Polly darted past them and around to the west front of the church. The fire watch was already there, standing in the courtyard. But there were far too many of them—an entire crowd—and they weren’t the watch, they were civilians. And beyond them, firemen were playing water on several buildings on fire in Paternoster Row.

The people in the courtyard must have fled those buildings and come here for shelter.

But they were making no attempt to go inside St. Paul’s. They were all standing well back from the steps, in the center of the courtyard, and they seemed oblivious to the fires behind them and to the deafening drone of planes overhead. They were looking, transfixed, up at the dome.

Polly followed their gaze. Halfway up the dome was a small gout of blue-white flame. “An incendiary!” a man behind her shouted at her over the roar of the planes.

“It’s too far up for the fire watch to reach.”

“Once the dome catches,” the woman on her other side said, “the whole building will go up like a torch.”

No, it won’t, Polly thought. St. Paul’s didn’t burn down. The fire watch put out twenty-eight incendiaries and saved it.

The fire watch. She looked over at the porch, but no one was on it or on the steps or coming out either of the side doors. The chorister had said coming out through the nave was quicker. That meant the fire watch was already out here, somewhere in this crowd. Polly started through it, looking for men in coveralls and helmets.

“Mr. Bartholomew!” she called, pushing between people, hoping someone would turn his head. “John Bartholomew!” but there was too much noise from the guns and the planes and the fire engines’ bells. She couldn’t make herself heard. And she couldn’t see any helmets.

“Oh, look!” the woman she was shoving past said. “She’s going!” and Polly, shocked, turned and looked up. Where the small flame had been, large yellow flames were spurting, whipped by the wind. Even as she watched, the fire seemed to grow larger and brighter.

“She’s done for,” someone said.

“Can’t they do something?” a woman asked plaintively.

A man’s voice in the middle of the crowd said with authority, “I think a prayer would be in order,” and the crowd went silent. “Let us pray.”

That had to be Dean Matthews. The chorister had said he was up on the roofs. He and the fire watch would be standing together.
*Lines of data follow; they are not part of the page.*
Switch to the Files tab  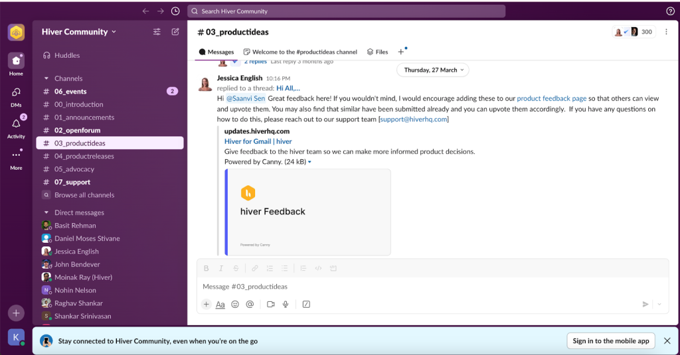pyautogui.click(x=377, y=52)
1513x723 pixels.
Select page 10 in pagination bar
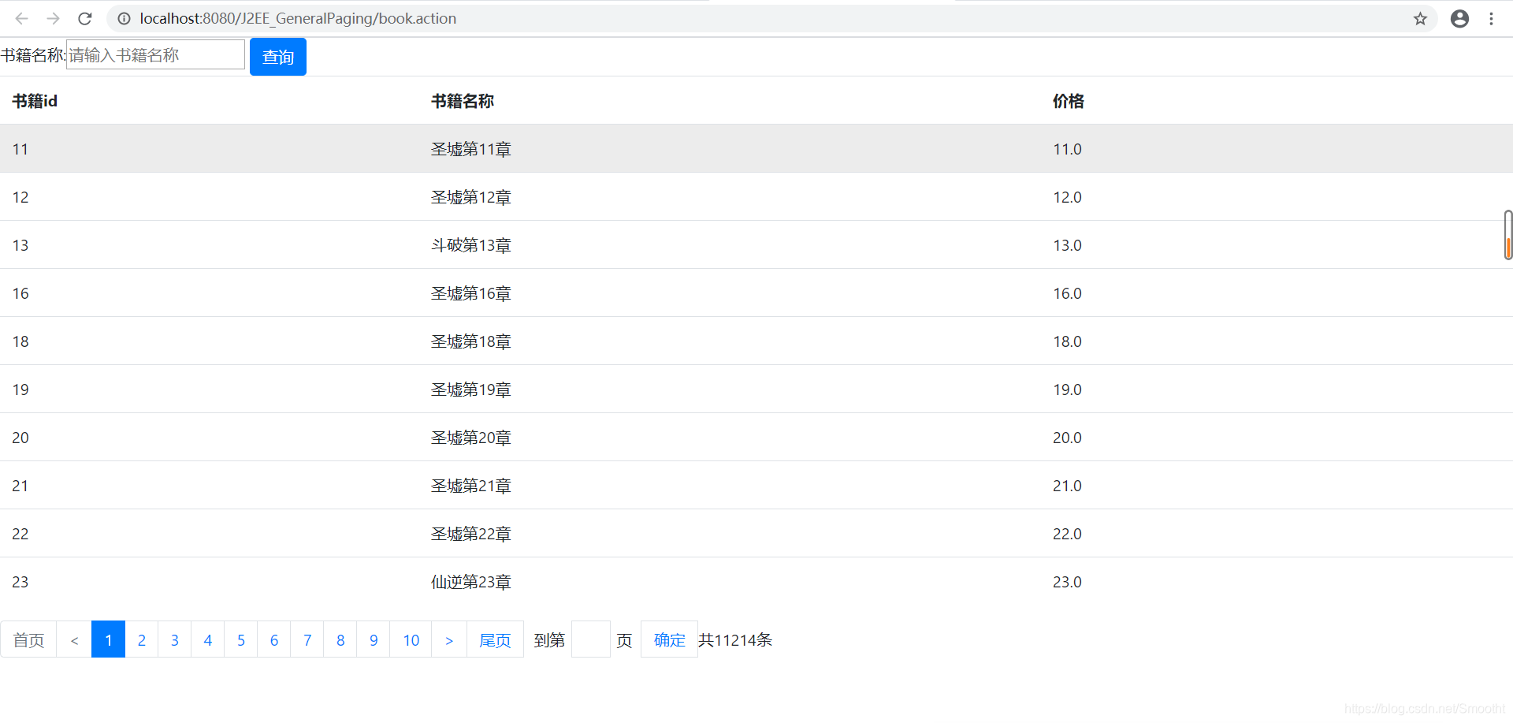[411, 639]
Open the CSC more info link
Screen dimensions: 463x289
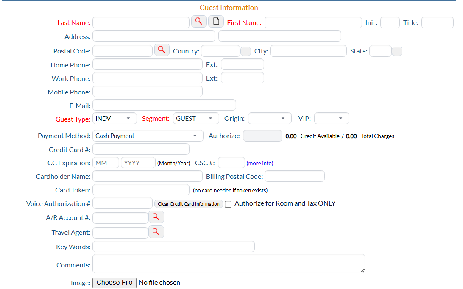tap(260, 163)
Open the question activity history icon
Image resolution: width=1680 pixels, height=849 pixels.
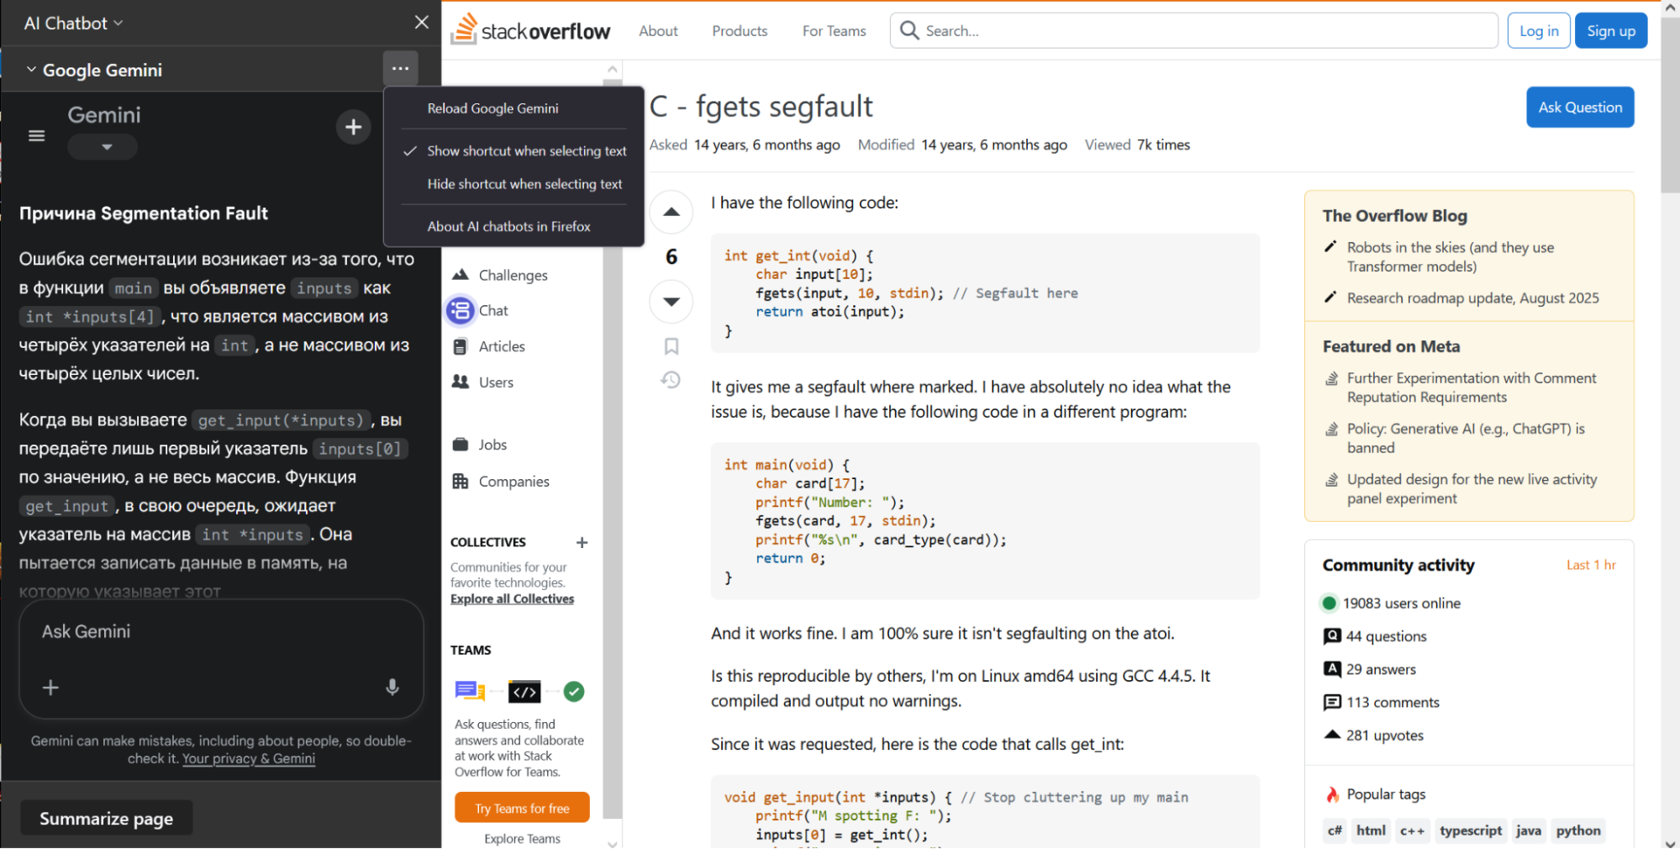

Polly headed for his voice, but the crowd, spellbound by the drama on the dome, refused to let her through. Polly pushed out of the crowd and ran toward the cathedral and up the steps to see where Dean Matthews and the fire watch were standing. If she could spot Mr. Bartholomew from Eileen’s description and wave to him …

She clambered up next to the lamppost at the end of the stairs and scanned the crowd, looking for a clerical collar. She still couldn’t see Dean Matthews or the fire watch. She moved a bit to the right, attempting to get a better angle from which to see their upturned faces, lit by the orange light from the fires in Paternoster Row.

She noted and discarded the ones who couldn’t be on the fire watch—woman, woman, too young, too old—

Oh, God. She grabbed for the lamppost, suddenly weak in the knees.

It was Mr. Dunworthy.


How all occasions do inform against me.